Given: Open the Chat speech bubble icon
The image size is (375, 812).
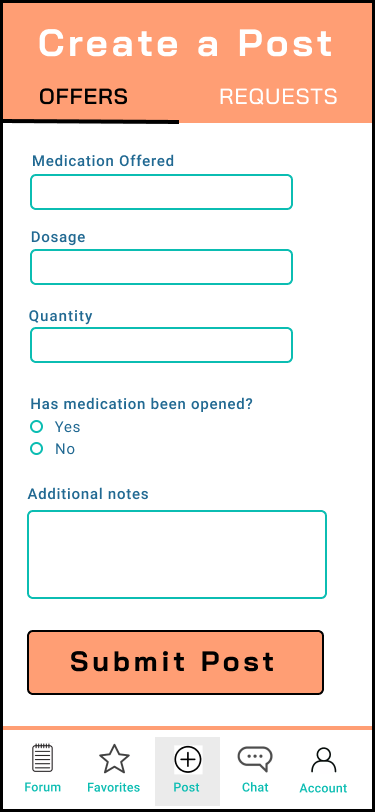Looking at the screenshot, I should tap(255, 759).
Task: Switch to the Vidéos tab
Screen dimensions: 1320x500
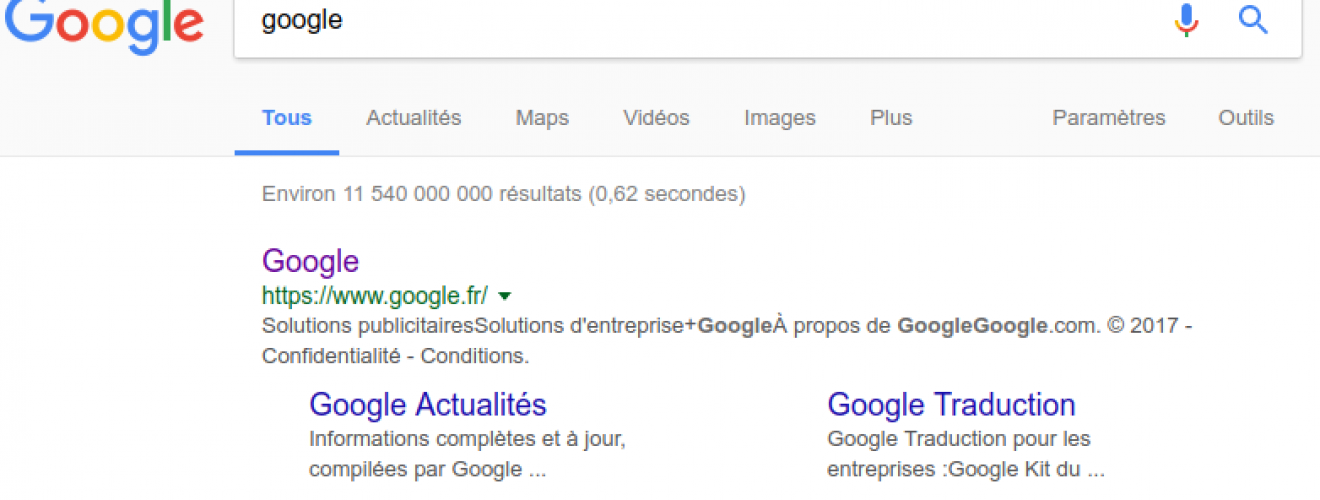Action: tap(656, 118)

▸ YOUR OBJECTIVE
Give the material above again exactly as it stands, minus any images.

▸ OUTPUT
Given: Open the Chat speech bubble icon
The image size is (375, 812).
Looking at the screenshot, I should tap(255, 759).
Task: Switch to the Vidéos tab
Screen dimensions: 1320x500
Action: tap(656, 118)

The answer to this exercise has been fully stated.